La Stampa, 3 ottobre 2017
La precipitosa firma dell’Isis serve a creare altri lupi solitari
L’Isis rivendica l’attacco a Las Vegas per due ragioni. O è vero, e allora gli organi ufficiali del califfato, Al-Furqan in testa, nei prossimi giorni forniranno qualche elemento concreto per accreditare la rivendicazione. Oppure, più probabilmente, cerca soltanto di «metterci il cappello sopra» per ragioni propagandistiche, per alzare il morale dei suoi seguaci in Occidente e sperare che qualche potenziale jihadista sia spinto a imitare il gesto di Stephen Paddock.

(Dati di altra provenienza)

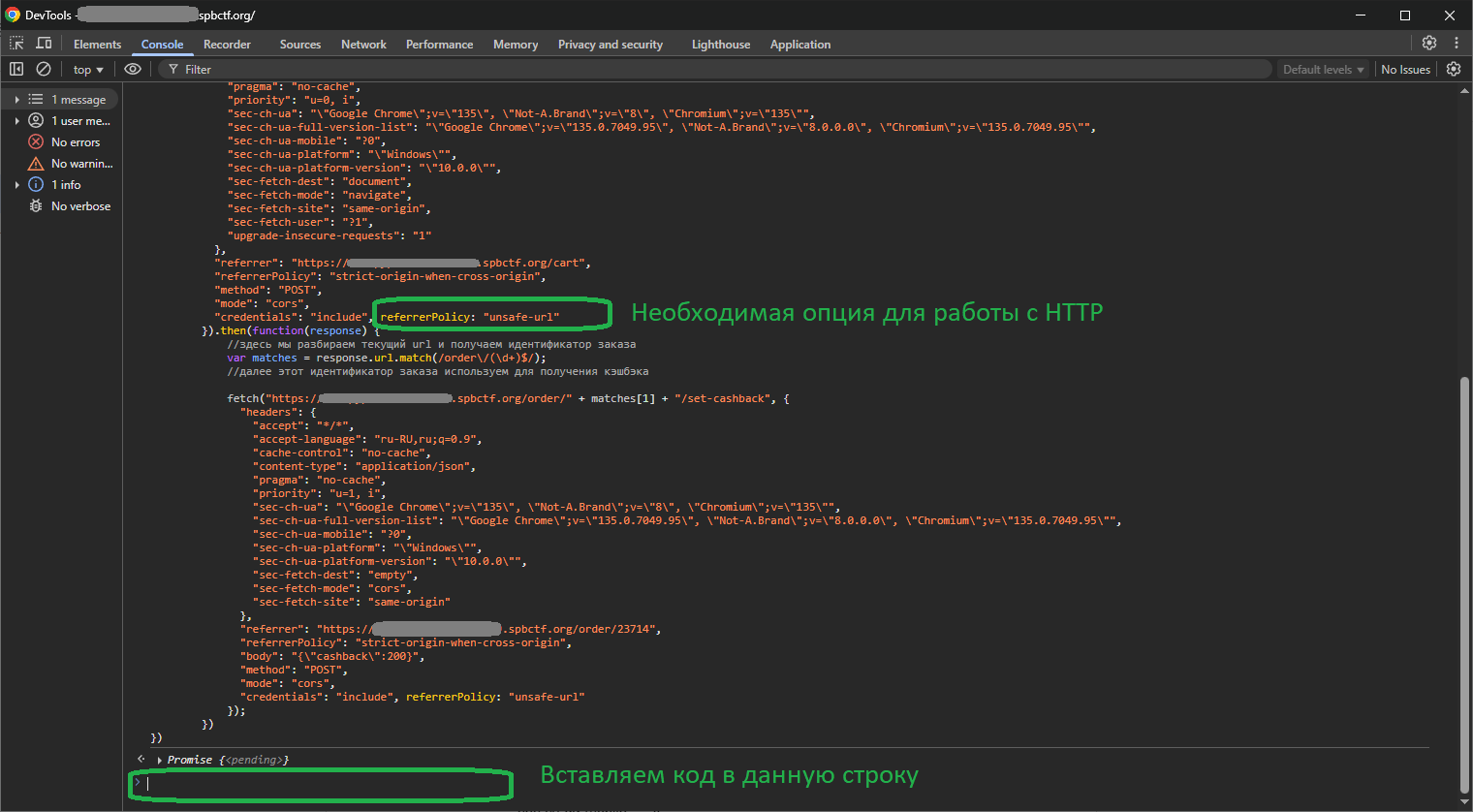Hide the console sidebar panel
Image resolution: width=1473 pixels, height=812 pixels.
16,69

La rivendicazione sull’agenzia semi-ufficiale Aamaq arriva nel pomeriggio di ieri, circa dodici ore dopo il massacro. Il comunicato è scarno ma simile ad altre rivendicazioni di attacchi compiuti da assalitori solitari, come a Berlino, Manchester, Londra. «Un soldato dello Stato islamico» ha colpito a Las Vegas, negli Stati Uniti, come ritorsione contro «la coalizione» occidentale che combatte l’Isis. Al primo lancio ne segue un altro, per precisare che Paddock si è convertito all’islam «alcuni mesi fa», uno per dare maggiore credibilità alla matrice islamista, esclusa dalle autorità statunitensi e non supportata dai codici classici, a partire dall’urlo «Allah è il più grande» (come domenica a Marsiglia).

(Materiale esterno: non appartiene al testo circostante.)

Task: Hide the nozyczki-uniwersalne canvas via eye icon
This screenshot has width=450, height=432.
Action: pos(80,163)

In serata un comunicato ufficiale dell’Isis dà maggiori dettagli: Paddock avrebbe «pianificato l’attacco», che ha provocato «600 fra morti e feriti», e assunto il nome di battaglia di Abu Abdel Bir al-Amriki. Il killer però non rientra nei canoni del «soldato» dell’Isis. Bianco, anziano, senza ascendenze mediorientali, mentre i seguaci dello Stato islamico in Occidente sono per lo più giovani, legati in qualche modo a Stati musulmani, spesso sbandati o mal integrati. L’unico killer di mezza età usato finora dall’Isis è Khalid Masood, il 52enne britannico, un convertito, che il 22 marzo scorso si è gettato sulla folla con il suo Suv davanti a Westminster, nel centro di Londra. Anche Masood era stato definito un «soldato dello Stato islamico».

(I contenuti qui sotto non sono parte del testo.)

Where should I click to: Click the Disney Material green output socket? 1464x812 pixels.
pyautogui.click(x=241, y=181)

Un altro elemento che suscita dubbi è il suicido finale del killer. I «soldati» islamisti tendono a farsi uccidere dalle forze di sicurezza. E, soprattutto, rendono noto il loro giuramento di fedeltà, bayah, al califfo Abu Bakr al-Baghdadi. Con un messaggio, un video inviato ai siti jihadisti, o addirittura con una diretta su Facebook, come ha fatto Larossi Abballa, nel luglio del 2016, dopo aver ucciso due agenti di polizia a Magnanville, in Francia. Diverso il caso di Omar Mateen che il 12 giugno 2016 a Orlando, in Florida, ha ucciso 49 persone e rivendicato, ma in modo confuso, la sua appartenenza all’Isis in una telefonata con la polizia.
Ieri sera non era ancora emerso nessun elemento che leghi Paddock a qualche gruppo jihadista. Se non accadrà nei prossimi giorni la rivendicazione non avrà seguito ma intanto sarà servita a «scaldare» altri potenziali terroristi. Questa è una delle funzioni dell’Aamaq: fa parte di una macchina propagandistica sempre più decentrata, che usa materiale prodotto in Arabia Saudita, Somalia, Egitto, Libia, Tunisia, Algeria, ovunque i jihadisti hanno santuari, poi inviato alla sede centrale in Siria e diffuso con il marchio ufficiale. L’Isis, anche se ridotto all’angolo nel califfato siro-iracheno, continua a investire molto nei media: chi produce video viene pagato cinque, sei volte di più di un combattente.